======== Texto apresentado

Por que passou Israel da linha dura para a diplomacia? Houve, sem dúvida, muitas considerações eleitorais internas a Israel. Mas o verdadeiro motivo é que os israelitas descobriram que não foram capazes de acabar com os bombardeamentos militares palestinos às suas cidades. E todos puderam tirar conclusões disto. Abbas retomou as negociações com o Hamas. Os egípcios foram pressionar os israelitas e os norte-americanos para negociar com o Hamas. E, claro, os israelitas estão numa posição diplomática mais fraca do que teriam há dois anos atrás, para não falar dos tempos de Arafat. Entretanto, a França concluiu que era agora seguro exortar Israel a fazer concessões sérias. Seriam os políticos americanos, dentro e fora do governo, tão enfáticos? No que diz respeito ao Hezbollah, os israelitas tentaram destruí-los militarmente e falharam por completo. Foi um espectáculo embaraçoso que revelou os limites do poder militar israelita.

================

* Enunciado 1:
No texto sobre a passagem de Israel da linha dura para a diplomacia, o que concluiu a França?
* Enunciado 2:
Prossiga o texto sobre a passagem de Israel da linha dura para a diplomacia a partir da última frase apresentada.

======== Entradas extraídas

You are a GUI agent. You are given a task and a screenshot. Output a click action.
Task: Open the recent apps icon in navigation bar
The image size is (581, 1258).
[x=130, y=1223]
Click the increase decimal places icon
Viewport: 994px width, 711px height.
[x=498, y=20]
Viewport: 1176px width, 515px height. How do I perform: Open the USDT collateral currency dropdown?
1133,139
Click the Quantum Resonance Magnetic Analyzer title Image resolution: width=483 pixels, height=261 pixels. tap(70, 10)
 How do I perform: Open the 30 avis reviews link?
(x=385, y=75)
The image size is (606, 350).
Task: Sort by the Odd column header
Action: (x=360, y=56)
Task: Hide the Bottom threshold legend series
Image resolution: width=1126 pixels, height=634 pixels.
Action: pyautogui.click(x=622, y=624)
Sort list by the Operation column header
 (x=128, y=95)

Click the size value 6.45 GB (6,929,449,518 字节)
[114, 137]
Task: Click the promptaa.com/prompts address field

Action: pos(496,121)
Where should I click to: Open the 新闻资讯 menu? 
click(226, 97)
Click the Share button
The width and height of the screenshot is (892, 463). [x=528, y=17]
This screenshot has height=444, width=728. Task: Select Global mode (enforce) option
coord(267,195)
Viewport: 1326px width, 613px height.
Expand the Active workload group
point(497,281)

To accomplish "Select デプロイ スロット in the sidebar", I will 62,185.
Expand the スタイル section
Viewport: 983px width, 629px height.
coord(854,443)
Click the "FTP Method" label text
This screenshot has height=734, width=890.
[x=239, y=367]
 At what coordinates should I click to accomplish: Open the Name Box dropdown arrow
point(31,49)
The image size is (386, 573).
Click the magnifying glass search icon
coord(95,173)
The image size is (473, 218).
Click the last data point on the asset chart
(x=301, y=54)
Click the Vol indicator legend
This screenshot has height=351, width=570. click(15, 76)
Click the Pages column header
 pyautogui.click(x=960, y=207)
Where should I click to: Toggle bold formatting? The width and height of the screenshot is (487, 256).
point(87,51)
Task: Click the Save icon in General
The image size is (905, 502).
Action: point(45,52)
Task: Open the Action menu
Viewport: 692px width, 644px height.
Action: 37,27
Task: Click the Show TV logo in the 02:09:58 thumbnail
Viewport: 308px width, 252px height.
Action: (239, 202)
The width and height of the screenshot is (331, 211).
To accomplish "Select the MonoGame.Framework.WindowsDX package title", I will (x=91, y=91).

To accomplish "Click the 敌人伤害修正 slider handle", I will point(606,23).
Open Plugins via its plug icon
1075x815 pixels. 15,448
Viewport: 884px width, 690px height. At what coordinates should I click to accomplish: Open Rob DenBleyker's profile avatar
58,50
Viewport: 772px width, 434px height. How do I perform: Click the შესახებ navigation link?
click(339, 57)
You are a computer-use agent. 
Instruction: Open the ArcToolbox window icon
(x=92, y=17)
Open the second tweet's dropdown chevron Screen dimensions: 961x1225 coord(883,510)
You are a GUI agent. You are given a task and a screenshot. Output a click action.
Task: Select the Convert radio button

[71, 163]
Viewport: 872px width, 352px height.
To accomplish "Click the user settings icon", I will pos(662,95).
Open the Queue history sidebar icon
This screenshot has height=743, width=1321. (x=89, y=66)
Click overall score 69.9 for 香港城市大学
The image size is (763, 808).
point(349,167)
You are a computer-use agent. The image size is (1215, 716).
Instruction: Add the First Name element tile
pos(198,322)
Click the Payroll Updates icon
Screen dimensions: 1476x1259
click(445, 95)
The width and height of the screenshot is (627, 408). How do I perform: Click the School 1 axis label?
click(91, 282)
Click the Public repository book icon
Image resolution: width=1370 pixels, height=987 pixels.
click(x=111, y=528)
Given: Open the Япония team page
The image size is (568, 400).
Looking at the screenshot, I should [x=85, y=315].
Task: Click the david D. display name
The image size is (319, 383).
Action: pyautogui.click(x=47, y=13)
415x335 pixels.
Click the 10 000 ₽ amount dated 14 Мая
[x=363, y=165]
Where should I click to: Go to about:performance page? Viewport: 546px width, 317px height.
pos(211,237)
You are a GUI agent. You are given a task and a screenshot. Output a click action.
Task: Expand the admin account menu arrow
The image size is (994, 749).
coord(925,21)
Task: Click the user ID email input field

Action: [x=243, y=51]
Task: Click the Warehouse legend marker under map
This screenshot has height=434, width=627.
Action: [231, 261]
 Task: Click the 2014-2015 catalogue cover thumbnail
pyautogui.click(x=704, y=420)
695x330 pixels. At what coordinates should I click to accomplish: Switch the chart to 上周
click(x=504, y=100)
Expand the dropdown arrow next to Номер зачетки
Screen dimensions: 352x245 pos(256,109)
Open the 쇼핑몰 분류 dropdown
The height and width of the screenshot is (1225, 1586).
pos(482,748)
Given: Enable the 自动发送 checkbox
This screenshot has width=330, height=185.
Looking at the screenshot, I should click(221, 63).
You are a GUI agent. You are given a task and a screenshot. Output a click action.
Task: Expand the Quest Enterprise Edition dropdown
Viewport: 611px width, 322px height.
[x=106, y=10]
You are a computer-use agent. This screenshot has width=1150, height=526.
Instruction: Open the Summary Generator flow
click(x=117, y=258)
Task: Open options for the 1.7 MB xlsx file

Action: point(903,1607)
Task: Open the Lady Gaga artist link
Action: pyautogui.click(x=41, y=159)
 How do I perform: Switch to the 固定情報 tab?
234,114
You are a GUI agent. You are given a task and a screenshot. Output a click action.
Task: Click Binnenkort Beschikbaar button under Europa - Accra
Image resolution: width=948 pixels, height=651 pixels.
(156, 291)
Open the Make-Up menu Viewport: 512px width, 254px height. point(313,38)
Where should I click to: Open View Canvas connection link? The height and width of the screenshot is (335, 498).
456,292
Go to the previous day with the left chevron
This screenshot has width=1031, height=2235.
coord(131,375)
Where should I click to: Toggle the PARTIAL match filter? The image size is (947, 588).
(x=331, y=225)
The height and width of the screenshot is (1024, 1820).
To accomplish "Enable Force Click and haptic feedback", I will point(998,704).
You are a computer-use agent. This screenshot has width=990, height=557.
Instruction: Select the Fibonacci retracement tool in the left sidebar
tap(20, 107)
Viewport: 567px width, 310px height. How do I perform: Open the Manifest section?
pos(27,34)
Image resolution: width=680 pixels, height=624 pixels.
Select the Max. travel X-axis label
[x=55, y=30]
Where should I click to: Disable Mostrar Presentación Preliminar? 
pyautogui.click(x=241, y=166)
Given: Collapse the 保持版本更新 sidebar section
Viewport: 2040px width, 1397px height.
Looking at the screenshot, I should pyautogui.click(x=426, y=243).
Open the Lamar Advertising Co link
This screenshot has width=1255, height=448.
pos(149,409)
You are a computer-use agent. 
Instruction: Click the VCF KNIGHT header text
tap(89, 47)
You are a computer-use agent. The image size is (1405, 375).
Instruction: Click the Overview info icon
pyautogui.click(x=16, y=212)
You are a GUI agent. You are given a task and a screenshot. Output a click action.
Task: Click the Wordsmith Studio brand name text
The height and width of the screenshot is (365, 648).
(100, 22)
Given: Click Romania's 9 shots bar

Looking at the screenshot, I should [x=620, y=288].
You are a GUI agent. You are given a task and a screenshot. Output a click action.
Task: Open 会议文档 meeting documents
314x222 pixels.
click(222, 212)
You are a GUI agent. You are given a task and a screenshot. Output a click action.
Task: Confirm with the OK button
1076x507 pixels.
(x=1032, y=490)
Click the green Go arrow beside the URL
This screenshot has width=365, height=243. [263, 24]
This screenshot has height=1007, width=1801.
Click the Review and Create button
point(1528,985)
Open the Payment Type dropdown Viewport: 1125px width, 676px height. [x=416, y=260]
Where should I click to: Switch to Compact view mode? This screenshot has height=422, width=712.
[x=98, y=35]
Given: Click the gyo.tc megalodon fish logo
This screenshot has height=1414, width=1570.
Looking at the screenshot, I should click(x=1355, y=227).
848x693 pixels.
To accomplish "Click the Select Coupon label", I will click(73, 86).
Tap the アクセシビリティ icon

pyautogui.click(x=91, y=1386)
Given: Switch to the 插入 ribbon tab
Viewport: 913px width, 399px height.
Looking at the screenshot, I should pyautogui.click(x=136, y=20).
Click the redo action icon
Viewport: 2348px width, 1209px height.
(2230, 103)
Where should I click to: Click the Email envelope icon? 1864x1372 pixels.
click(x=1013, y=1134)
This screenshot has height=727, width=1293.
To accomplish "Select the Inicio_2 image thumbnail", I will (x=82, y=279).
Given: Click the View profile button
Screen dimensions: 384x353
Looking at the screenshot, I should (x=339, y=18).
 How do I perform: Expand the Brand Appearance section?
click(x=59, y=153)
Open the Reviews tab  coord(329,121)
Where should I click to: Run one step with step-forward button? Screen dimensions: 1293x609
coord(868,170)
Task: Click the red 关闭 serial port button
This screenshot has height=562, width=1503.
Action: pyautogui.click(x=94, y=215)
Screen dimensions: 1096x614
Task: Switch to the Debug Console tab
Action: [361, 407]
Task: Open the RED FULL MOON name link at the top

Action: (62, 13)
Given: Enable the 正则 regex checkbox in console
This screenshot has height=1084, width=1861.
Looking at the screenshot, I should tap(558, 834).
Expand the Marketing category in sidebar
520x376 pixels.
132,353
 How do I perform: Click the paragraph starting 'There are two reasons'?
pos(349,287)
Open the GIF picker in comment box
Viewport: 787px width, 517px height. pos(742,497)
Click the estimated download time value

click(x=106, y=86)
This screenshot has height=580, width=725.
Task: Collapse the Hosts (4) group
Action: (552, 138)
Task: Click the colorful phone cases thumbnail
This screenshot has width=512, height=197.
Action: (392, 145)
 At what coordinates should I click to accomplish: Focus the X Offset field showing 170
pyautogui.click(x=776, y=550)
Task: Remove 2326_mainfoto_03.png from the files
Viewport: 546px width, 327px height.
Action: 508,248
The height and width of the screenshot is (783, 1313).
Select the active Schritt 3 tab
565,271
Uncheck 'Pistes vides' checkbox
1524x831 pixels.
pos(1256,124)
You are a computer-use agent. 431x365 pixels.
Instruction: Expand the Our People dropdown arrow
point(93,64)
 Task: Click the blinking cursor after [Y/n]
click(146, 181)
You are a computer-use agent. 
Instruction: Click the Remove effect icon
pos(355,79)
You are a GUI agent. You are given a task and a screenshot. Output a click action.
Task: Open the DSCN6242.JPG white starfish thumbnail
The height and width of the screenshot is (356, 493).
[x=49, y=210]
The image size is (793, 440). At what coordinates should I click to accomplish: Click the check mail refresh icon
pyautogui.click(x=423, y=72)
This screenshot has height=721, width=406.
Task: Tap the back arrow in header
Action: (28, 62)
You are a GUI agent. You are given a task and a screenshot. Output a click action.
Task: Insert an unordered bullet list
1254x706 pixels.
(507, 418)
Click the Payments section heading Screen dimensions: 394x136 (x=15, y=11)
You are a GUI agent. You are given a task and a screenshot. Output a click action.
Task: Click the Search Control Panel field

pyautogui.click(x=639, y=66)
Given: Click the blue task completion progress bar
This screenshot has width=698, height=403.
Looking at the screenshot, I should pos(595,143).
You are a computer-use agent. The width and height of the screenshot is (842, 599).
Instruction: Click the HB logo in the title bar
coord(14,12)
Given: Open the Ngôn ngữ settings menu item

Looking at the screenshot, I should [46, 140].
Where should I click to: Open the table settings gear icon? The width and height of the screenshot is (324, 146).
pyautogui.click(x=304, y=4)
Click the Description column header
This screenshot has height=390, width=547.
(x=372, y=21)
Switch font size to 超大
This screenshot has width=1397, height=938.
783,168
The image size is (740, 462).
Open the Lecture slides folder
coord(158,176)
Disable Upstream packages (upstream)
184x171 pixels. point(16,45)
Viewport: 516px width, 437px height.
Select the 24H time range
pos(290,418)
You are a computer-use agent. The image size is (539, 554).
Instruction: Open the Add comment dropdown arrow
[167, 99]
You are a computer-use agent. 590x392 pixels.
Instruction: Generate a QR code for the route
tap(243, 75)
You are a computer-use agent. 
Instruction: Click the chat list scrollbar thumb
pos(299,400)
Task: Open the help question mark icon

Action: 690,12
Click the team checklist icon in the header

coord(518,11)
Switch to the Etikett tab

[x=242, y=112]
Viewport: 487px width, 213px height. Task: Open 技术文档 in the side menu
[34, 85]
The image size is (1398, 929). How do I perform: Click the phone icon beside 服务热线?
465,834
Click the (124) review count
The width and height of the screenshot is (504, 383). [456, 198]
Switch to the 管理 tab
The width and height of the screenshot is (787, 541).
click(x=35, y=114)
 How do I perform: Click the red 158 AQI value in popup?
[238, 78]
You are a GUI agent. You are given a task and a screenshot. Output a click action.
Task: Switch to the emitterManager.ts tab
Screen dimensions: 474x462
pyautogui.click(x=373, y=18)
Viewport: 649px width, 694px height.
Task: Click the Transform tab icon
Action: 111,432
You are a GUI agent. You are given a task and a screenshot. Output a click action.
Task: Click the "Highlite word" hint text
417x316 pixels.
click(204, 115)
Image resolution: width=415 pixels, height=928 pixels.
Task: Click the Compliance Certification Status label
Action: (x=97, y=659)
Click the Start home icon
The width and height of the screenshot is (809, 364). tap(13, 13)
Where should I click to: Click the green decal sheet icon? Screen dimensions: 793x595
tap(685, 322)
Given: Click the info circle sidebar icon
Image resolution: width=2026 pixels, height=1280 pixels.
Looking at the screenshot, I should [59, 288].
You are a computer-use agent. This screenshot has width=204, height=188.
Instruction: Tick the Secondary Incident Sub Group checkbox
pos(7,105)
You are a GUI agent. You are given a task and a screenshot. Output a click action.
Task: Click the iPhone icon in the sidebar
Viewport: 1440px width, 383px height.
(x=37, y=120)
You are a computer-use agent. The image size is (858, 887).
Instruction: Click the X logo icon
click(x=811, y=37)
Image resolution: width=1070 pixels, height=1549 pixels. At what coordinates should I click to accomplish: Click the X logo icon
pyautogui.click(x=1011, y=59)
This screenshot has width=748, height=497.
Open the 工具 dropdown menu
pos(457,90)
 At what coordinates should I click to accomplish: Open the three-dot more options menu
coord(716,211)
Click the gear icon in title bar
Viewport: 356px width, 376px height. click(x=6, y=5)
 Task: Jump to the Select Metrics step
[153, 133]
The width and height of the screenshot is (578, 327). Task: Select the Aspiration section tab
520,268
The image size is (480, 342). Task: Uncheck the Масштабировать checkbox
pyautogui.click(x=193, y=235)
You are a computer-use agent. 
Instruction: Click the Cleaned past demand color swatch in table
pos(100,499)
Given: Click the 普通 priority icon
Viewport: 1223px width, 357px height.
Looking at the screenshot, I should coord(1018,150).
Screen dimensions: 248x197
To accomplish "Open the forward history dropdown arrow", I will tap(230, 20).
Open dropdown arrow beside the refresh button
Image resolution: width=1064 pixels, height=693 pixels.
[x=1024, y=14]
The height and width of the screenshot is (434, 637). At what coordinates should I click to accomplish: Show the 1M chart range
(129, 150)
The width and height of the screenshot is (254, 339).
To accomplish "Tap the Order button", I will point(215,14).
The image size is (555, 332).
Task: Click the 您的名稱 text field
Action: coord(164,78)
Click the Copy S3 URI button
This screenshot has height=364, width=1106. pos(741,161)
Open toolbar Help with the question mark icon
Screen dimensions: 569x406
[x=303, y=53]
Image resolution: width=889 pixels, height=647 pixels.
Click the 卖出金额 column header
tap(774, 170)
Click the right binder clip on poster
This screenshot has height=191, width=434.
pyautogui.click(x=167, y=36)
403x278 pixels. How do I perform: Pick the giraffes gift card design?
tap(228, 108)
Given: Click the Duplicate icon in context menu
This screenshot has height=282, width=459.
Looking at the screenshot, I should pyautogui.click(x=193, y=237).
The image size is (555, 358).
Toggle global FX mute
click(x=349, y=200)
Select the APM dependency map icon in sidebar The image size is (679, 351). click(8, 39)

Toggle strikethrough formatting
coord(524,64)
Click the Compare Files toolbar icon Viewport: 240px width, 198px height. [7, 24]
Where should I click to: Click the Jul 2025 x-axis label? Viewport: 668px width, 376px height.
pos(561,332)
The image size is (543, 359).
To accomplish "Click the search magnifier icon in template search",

================

* Resposta 1:
Concluiu que era agora seguro exortar Israel a fazer concessões sérias.

* Resposta 2:
As linhas duras funcionam quando se tem poder para as impor. A diplomacia é algo imposto à parte mais forte num conflito com duas vias. Os Estados Unidos na Coreia do Norte e os israelitas na Faixa de Gaza/Palestina e no Líbano estão agora a aprender isso – um pouco tarde. Mas mais vale tarde do que nunca. Será que o resto de nós está agora autorizado a defender e comprometer-se no mesmo tipo de relações diplomáticas que o regime de Bush e o Governo de Israel legitimaram?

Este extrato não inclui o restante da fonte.